Não creio que a súmula vinculante venha a diminuir o número de recursos perante o STF, a não ser que este imponha às partes multas draconianas. A diferença está em que os recorrentes deixarão de discutir seus direitos, e passarão a discutir a constitucionalidade dos atos cerceadores dos seus recursos. E o Supremo, que já pouco julga Direito material, se enredará cada vez mais em questiúnculas processuais.

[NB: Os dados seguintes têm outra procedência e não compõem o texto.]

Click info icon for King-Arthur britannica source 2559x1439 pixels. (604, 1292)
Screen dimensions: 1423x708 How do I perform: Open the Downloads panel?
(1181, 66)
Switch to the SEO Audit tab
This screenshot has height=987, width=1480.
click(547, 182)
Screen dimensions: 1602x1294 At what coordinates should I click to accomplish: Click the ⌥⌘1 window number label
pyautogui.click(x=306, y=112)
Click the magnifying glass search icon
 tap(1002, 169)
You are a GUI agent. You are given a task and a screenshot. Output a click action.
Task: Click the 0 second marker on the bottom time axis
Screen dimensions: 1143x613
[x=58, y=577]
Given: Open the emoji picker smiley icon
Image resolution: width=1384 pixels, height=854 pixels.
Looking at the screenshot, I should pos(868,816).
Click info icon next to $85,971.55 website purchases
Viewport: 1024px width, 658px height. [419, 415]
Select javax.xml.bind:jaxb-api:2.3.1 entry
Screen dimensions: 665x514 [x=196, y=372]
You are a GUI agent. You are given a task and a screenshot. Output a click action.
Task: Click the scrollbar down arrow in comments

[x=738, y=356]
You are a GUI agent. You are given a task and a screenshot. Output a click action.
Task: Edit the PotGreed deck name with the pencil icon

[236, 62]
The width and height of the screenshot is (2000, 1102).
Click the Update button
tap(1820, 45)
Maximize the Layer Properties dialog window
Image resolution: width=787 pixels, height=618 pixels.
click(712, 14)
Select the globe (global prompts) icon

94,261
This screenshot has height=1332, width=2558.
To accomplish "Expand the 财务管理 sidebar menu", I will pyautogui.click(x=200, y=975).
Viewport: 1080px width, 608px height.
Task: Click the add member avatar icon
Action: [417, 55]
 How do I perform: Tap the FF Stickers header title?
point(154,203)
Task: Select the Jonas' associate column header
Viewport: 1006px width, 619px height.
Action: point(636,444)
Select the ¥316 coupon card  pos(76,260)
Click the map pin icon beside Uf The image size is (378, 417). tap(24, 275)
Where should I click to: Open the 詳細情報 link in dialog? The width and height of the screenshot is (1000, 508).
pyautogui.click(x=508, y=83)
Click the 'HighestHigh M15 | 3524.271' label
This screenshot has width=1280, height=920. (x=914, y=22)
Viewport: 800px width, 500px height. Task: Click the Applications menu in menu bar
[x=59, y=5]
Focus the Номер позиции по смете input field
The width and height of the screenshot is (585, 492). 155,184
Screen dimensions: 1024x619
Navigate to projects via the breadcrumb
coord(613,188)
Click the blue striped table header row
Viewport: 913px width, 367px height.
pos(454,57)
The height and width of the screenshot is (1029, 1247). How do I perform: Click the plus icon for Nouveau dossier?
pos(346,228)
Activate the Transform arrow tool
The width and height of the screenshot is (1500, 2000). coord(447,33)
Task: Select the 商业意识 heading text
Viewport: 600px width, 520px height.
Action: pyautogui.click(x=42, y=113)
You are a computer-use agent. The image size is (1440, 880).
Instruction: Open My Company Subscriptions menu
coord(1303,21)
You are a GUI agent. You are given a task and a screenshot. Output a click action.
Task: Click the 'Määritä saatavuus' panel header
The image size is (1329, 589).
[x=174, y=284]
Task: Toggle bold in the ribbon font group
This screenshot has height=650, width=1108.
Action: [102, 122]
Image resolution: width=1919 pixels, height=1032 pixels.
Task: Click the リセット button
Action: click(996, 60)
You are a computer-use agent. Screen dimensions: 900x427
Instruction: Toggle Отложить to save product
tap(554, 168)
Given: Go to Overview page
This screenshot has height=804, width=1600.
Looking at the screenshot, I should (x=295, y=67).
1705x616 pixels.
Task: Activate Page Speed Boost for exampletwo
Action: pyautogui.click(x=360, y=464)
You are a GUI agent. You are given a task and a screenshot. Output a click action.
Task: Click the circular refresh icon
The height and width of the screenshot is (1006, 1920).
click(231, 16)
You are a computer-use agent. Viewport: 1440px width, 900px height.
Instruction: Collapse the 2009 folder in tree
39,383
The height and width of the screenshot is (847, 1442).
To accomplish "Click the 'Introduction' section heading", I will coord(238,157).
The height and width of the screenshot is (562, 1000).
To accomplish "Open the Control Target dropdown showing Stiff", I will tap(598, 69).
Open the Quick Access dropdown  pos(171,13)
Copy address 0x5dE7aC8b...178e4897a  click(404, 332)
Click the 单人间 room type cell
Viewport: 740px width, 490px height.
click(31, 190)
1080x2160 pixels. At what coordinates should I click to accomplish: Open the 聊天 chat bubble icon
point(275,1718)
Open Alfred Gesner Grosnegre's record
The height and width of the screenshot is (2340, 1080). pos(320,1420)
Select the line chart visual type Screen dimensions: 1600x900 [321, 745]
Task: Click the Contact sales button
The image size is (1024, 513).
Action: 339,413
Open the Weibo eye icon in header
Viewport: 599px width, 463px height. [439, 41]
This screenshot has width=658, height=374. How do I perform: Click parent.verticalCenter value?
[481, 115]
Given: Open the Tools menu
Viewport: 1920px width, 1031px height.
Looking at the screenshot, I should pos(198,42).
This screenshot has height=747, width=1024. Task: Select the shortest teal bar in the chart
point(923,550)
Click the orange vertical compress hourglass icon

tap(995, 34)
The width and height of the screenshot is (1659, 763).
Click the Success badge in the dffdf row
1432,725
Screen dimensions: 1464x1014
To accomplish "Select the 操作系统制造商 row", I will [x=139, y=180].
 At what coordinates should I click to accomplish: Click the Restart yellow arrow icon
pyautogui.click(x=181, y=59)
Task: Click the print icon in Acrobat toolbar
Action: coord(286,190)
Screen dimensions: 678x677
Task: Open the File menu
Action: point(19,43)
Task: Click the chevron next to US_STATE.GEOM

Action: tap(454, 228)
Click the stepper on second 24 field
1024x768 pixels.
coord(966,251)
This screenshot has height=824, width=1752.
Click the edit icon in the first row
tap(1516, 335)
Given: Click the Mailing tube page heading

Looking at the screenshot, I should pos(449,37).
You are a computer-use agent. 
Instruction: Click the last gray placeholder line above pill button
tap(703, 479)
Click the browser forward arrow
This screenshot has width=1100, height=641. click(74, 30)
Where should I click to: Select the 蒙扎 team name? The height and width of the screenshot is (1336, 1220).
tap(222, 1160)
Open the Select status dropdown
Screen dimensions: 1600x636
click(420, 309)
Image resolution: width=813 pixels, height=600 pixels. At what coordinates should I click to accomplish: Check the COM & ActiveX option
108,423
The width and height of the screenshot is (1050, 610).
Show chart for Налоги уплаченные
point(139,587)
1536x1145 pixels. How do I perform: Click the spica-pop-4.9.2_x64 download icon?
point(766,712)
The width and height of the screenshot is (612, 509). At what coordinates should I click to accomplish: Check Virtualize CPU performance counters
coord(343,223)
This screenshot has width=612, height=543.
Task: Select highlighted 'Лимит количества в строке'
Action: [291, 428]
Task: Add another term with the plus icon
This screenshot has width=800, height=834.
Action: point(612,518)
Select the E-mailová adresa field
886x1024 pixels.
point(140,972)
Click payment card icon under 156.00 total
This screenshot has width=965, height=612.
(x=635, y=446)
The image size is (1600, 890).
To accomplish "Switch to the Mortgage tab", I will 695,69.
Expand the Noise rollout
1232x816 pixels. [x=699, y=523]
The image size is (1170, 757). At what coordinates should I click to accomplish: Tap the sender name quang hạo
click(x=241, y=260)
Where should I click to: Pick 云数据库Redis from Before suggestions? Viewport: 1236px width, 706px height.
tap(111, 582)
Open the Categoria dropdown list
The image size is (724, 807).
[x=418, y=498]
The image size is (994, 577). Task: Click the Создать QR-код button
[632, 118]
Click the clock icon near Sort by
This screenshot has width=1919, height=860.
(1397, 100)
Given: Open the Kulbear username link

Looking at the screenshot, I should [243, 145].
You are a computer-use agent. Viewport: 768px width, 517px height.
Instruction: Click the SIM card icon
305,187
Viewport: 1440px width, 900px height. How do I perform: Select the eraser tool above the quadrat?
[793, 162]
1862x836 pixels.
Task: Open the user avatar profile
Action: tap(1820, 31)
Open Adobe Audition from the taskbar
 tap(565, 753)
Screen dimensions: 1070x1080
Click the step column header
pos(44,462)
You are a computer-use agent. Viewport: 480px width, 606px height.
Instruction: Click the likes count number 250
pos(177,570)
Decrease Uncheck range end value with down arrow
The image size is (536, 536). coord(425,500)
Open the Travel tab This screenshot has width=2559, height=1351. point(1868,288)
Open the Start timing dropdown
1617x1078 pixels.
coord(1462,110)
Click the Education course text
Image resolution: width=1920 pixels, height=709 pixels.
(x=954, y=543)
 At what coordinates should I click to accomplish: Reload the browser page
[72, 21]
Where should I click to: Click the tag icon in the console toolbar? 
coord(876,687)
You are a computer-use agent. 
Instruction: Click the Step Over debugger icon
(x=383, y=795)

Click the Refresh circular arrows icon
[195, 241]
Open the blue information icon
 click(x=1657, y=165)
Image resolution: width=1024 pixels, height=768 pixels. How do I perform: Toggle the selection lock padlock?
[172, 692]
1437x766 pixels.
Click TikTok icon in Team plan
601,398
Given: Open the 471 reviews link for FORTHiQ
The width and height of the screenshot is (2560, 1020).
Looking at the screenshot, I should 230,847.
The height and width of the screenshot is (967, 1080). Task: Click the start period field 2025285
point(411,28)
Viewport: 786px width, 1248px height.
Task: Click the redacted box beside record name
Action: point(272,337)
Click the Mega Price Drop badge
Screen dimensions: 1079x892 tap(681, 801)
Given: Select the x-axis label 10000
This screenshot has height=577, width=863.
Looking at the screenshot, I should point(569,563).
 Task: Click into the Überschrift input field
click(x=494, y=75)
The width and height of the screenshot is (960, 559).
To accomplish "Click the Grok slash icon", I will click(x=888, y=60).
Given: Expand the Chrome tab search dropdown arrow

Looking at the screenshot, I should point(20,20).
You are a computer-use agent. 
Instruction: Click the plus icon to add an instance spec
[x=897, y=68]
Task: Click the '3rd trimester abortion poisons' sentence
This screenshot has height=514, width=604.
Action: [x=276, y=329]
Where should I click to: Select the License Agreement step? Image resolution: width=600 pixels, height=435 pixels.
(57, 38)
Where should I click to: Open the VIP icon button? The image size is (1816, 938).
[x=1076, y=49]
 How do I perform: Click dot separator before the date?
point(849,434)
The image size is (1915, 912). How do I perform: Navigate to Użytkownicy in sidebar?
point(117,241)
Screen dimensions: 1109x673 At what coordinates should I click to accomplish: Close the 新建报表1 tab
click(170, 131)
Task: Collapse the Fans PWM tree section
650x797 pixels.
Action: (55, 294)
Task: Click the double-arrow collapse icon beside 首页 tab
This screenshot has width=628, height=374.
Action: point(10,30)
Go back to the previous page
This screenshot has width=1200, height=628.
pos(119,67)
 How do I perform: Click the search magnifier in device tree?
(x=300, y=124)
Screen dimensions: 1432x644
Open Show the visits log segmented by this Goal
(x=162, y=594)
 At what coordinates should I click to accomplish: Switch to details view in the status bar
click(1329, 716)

Devo deixar, portanto, o cargo de chefe do gabinete do Ministro, que venho ocupando por honrosa designação de Vossa Excelência. Faço-o com o coração partido pela interrupção deste convívio cívico com a maravilhosa equipe do Ministério da Justiça, sob a sábia e segura orientação de Vossa Excelência; e pela impossibilidade de continuar participando, dessa forma, do notável esforço do governo Lula pela construção do Brasil.

Com amizade e respeito,

Sérgio Sérvulo da Cunha

Brasília, 30 de abril de 2004"

Sérgio Sérvulo sugere que a adoção da Súmula vinculante impede que a parte discuta suas pretensões em juízo. Afirma, ainda, o seguinte:

"A súmula vinculante criada pela EC n. 45/2004 vai além dos assentos, e coloca-se acima da lei. Primeiro, porque é próprio da lei ser interpretada, mas é da natureza pervertida da súmula proibir a própria interpretação; segundo, porque a lei pode ser mudada ou revogada por outra lei, mas a súmula não. O poder legislativo poderá sem dúvida disciplinar de modo diferente a matéria objeto de uma súmula, mas só o Supremo Tribunal Federal poderá revê-la, ou dizer que ficou prejudicada com a nova disciplina normativa. Um dia vai cair a ficha do Congresso – particularmente do Senado – que abdicou de sua competência constitucional.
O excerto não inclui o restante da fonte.